● **Document**:
------
Mrs. Mishra testified that she had been convicted of a felony for transporting controlled substances in 2003. She served 18 months in the state prison.
CONCLUSIONS OF LAW
1 A. The Law
Certain currency is forfeitable to the United States pursuant to Title 21, United
*1058 States Code, § 881(a)(6): “All monies ... furnished or intended to be furnished by any person in exchange for a controlled substance ..., all proceeds traceable to such an exchange, and all monies ... used or intended to be used to facilitate any violation of [controlled substances used in violation of Title 21].” Since the enactment of the Civil Asset Forfeiture Reform Act of 2000, the burden is on the government to establish, by a preponderance of the evidence, that seized property is subject to forfeiture. 18 U.S.C. § 983(c)(1). “Forfeiture is warranted under 21 U.S.C. § 881 when the government establishes a ‘substantial connection’ between the property and a controlled substance offense. 18 U.S.C. § 983(c)(3).” United States v. $124,700 in U.S. Currency, 458 F.3d 822, 825 (8th Cir.2006) (internal quotation marks omitted). Possession of a large amount of cash is strong evidence that the cash is connected with drug activity. $124,700, 458 F.3d at 826.“In a forfeiture action under 21 U.S.C § 881, the United States bears the initial burden of establishing by a preponderance of the evidence that the property is substantially connected to drug trafficking. 18 U.S.C. § 983(c)(1) and § 983(c)(3). Circumstantial evidence can be used by the United States to establish its burden of proof.” United States v. $84,615.00 in U.S. Currency, 379 F.3d 496, 501 (8th Cir.2004) (citation omitted). “[T]he government does not have to show evidence of, or trace the money to, a particular transaction.” United States v. U.S. Currency in the Amount of $150,660.00, 980 F.2d 1200, 1205 (8th Cir.1992) (citations omitted). “Carrying a large sum of cash wrapped in rubber bands while traveling on the highway is strong evidence of a connection to drug activity.” United States v. $46,000 in U.S. Currency, 2007 WL 1342542, *6 (D.Neb.2007) (quoting $124,700, 458 F.3d at 826, and $84,615.00, 379 F.3d at 501-502).
------
● **Supplied information**:

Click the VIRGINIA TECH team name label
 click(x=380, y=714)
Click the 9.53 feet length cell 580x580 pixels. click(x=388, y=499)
------
● **Problems and tasks**:
**1)** Update the forfeiture ruling between "Mrs. Mishra testified" and "the state prison.", inclusive, so that "state prison" becomes "county jail".
**2)** Name every court case that the forfeiture ruling cites by title.
**3)** According to the forfeiture ruling, what must the government establish since the Civil Asset Forfeiture Reform Act of 2000, and by what standard?
Rely solely on the forfeiture ruling, not on the data.

● **Task-by-task solutions**:
**1)**
Mrs. Mishra testified that she had been convicted of a felony for transporting controlled substances in 2003. She served 18 months in the county jail.

**2)**
United States v. $124,700 in U.S. Currency
United States v. $84,615.00 in U.S. Currency
United States v. U.S. Currency in the Amount of $150,660.00
United States v. $46,000 in U.S. Currency

**3)** It must establish, by a preponderance of the evidence, that seized property is subject to forfeiture.